Posted by Amanda Hicks on Monday, February 12th, 2018 at 12:16pm.



In 1965 Hurricane Betsy, a category 4 cyclone, hit Palm Beach County with 20-foot waves and 80 mph winds that sent palm trees horizontal. 

The Amaryllis, a 450-foot, 7,200-ton Greek banana freight boat, was headed for safety at the Palm Beach Inlet. It was overpowered by massive swells that steered it straight toward the shallows off Singer Island. The ship was pushed ashore just in front of the Rutledge Inn, which is now the Hilton Singer Island Oceanfront Resort. 

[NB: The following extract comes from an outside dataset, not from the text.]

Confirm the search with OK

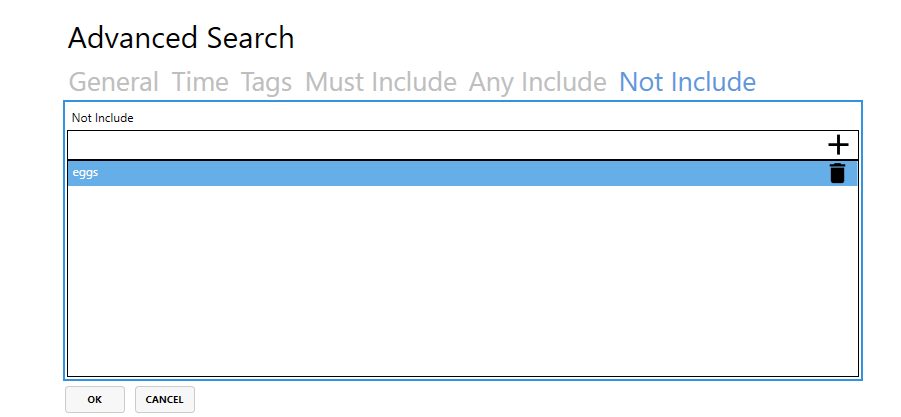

The enormous boat would take thousands of hours and loads equipment to remove from the beach. But for three years the Amaryllis created some of the best small waves in the area. The washed up wreckage attracted surfers from all over the southeast coast and Singer Island became the best surf spot of its time. 

The boat was taken apart piece by piece by wreckage crews. It took three years to remove the majority of the ship from the island. In 1968 the West Palm Beach Fishing Club helped sink what was left of the Amaryllis. It was sunk in 100 feet of water off the Palm Beach Inlet to serve as an artificial reef. 

Today, the wreck is home to a number of marine species and is a popular dive spot for scuba divers from all over the world. See videos of the Amaryllis and its underwater inhabitants including grouper, sea trurtles, and tons of reef fish by clicking here

Singer Island is an area with an abundant history and has experienced big changes in recent years. Today, it is known as one of the richest locations in the state for its magnificent condos, gorgeous and clean beaches, and preserved natural environment, making it an exceptional find in the luxury real estate world. See the spectacular views our Singer Island condos have to offer by clicking here or by contacting John Nugent at jnugent@wfpcc.com.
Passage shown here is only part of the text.